On March 13, the Congressional Budget Office (CBO) updated its score of Obamacare, announcing that the program is $48 billion cheaper than in its previous 2011 score.

The primary reason for this change is that more individuals will lose their employer-provided coverage than originally anticipated, and the government will collect $99 billion more in taxes and penalties. CBO also finds that there are more uninsured individuals.

In short, this new CBO update continues the trend of Obamacare becoming increasingly expensive and decreasingly effective with each new scoring update.

In this round, CBO announced that the individual mandate penalties will increase by one-third, or $11 billion, as more individuals choose not to purchase insurance. This is especially surprising since CBO also estimates that health insurance premiums will be cheaper in the next decade. Thus, even with cheaper premiums, fewer people will choose to acquire insurance.

CBO also finds that more employers will choose not to offer coverage. The mandate penalties on firms will increase by 18.5 percent, or $15 billion, as these firms find it more efficient to pay a penalty. The CBO also realized that small businesses have no interest in offering health care by the government’s rules. The take-up rate for the small businesses offering health care tax credits has been abysmal so far, and as a consequence CBO halved the effect of this provision.

President Obama has also recognized this failure—by doubling down and offering an expansion of this tax credit. As the CBO update shows, not only will small businesses not take up the credit, but more and more businesses will not offer health insurance at all.

Another reason that the CBO score is less is because in the CBO model when businesses no longer offer insurance, they pay employees more in wages. As a consequence, these wages are then taxed, whereas employer provided health insurance is an untaxed benefit. CBO and the Joint Tax Committee almost doubled the amount of revenue collected by the change of compensation from health insurance to taxes. Since employers are no longer offering health insurance coverage or employees no longer buying it, the government is projected to collect $80 billion more in income taxes over the next 10 years.

Higher tax receipts are only half of this story. It also costs more to cover individuals who receive subsidized insurance from the government. CBO says that because the Obama Administration is forcing insurers to cover more provisions—such as birth control—the initial per capita cost of coverage for people on the exchanges will increase.

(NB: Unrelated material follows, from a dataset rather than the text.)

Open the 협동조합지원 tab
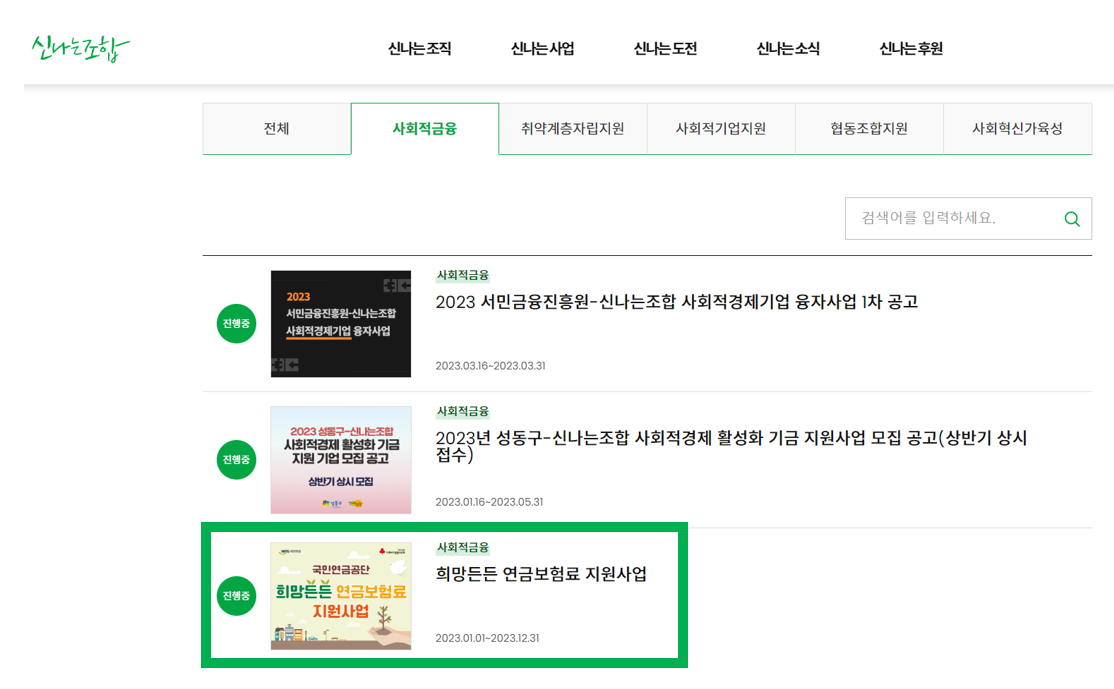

CBO finds that overall, there are 3 million fewer people receiving employer-provided coverage, as many of these individuals and companies will choose to pay the tax penalties. There will also be 2 million fewer individuals in the exchange as some of these individuals will be covered by Medicaid or CHIP or go uninsured. The slow economic recovery will make more people eligible for Medicaid than originally anticipated.

This new scoring is simply the latest litany in the broken promises of Obamacare. So far, almost every prediction has been worse than originally estimated. Fewer people have signed up for high-risk pools, the CLASS Act was a new unfunded entitlement, and now fewer people will be covered. The legislation needs to be repealed before things get any worse.